EP0619422B1 - Air/fuel ratio feedback control system for an internal combustion engine

Info

Publication number: EP0619422B1
Application number: EP94302005A
Authority: EP
Inventors: Jacobus Hendrik Visser; Douglas Ray Hamburg; Eleftherios Miltiadis Logothetis; Richard E. Soltis
Original assignee: Ford Werke GmbH; Ford France SA; Ford Motor Co Ltd; Ford Motor Co
Current assignee: Ford Werke GmbH; Ford France SA; Ford Motor Co Ltd; Ford Motor Co
Priority date: 1993-04-05
Filing date: 1994-03-21
Publication date: 2000-09-20
Anticipated expiration: 2014-03-21
Also published as: DE69425920T2; EP0619422A2; US5341643A; EP0619422A3; JPH06299886A; DE69425920D1

Description

The invention relates to air/fuel control systems for internal combustion engines equipped with catalytic converters.

Feedback control systems are known for trimming liquid fuel delivered to an internal combustion engine in response to an exhaust gas oxygen sensor positioned upstream of a three-way catalytic converter. Typically, the exhaust gas oxygen sensor provides a two-state, high/low (rich/lean) output dependent upon the existence of a low or high oxygen partial pressure in the engine exhaust under local thermodynamic equilibrium on the sensor electrodes. Because the exhaust gas may not be in thermodynamic equilibrium, the high-to-low switch point of the sensor may not occur at the stoichiometric air/fuel ratio. In particular, the switch point may not coincide exactly with the peak of the window of the three-way catalytic converter. It is also known to use a second EGO sensor downstream of the catalytic converter for the purpose of reducing the mismatch between the sensor switch point and the peak window of the catalytic converter by biasing the mean air/fuel value.

The inventors herein have recognized, however, that even though an exhaust gas oxygen sensor positioned downstream of a catalytic converter provides a better indication of the catalytic converter operating window than an upstream sensor, it may not always provide the desired indication. Even when a relatively good correspondence is initially achieved, aging and temperature affects of the downstream oxygen sensor may cause a variance between the sensor indication and the air/fuel ratio required for maximum efficiency of the catalytic converter. The inventors herein have also found that even when the post catalytic oxygen sensor accurately switches at stoichiometry, the switch point may not be accurately aligned with the most efficient converter efficiency for a particular converter.

EP-A-310 120 describes an electronic air/fuel ratio control apparatus in an engine having a ternary catalyst in the exhaust system. The control system includes, upstream of the ternary catalyst, an exhaust gas oxygen sensor incorporating a nitrogen oxide reducing catalyst layer. The air/fuel ratio is controlled to a first value in dependence upon the detection of oxygen concentration including the oxygen in the nitrogen oxides.

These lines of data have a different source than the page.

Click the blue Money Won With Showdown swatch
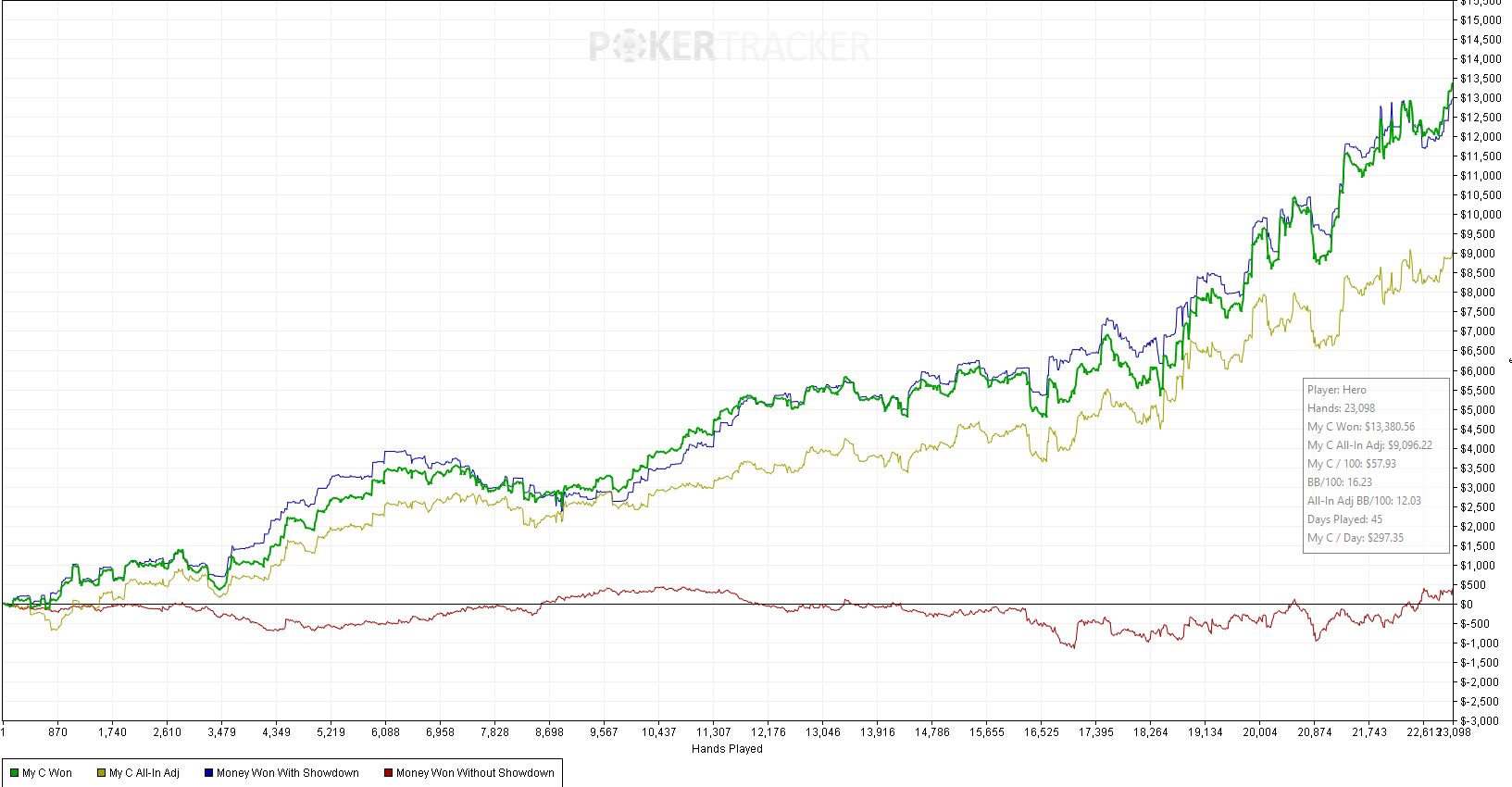The image size is (1512, 787). (x=209, y=773)
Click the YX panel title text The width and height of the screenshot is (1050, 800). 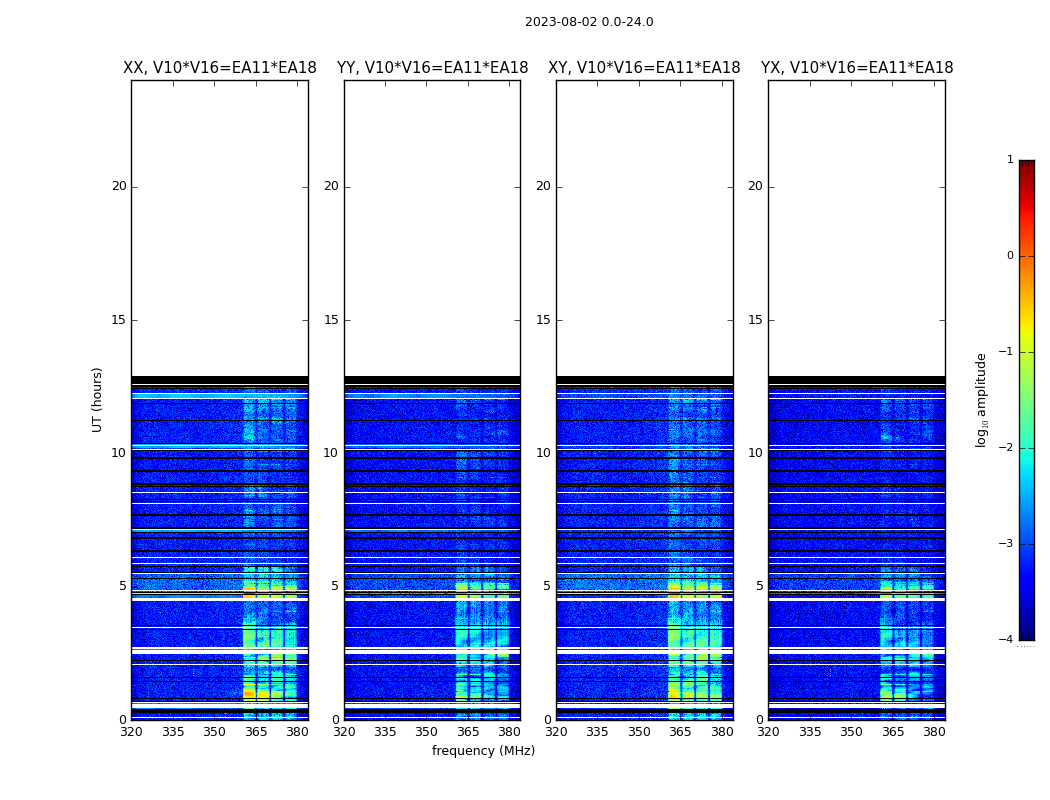point(857,68)
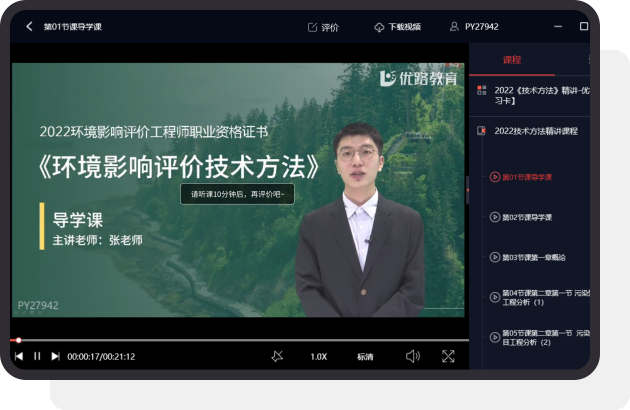
Task: Switch to the 课程 tab
Action: [x=512, y=60]
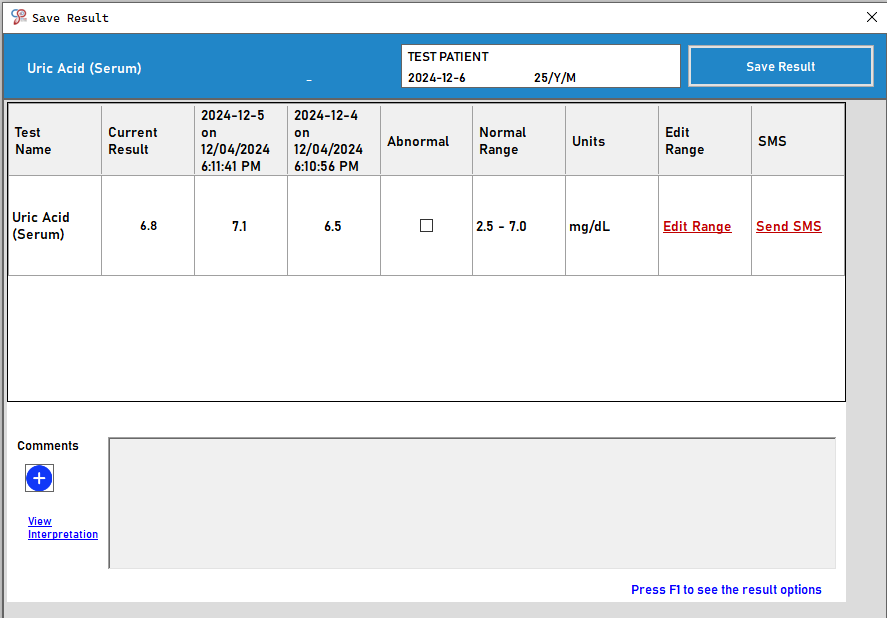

The air/fuel ratio is re-set to a richer value if a high concentration of nitrogen oxides is detected or to a leaner value when a high concentration of incompletely burnt components is detected.

JP-A-02 125 941 describes an air/fuel control device in which an exhaust gas oxygen sensor is positioned upstream of a ternary catalyst and a nitrogen oxide sensor and a carbon monoxide sensor are positioned downstream of the catalyst. The air/fuel ratio is controlled to be weaker when the carbon monoxide density exceeds its set level and to be richer when the nitrogen oxide density exceeds its set level.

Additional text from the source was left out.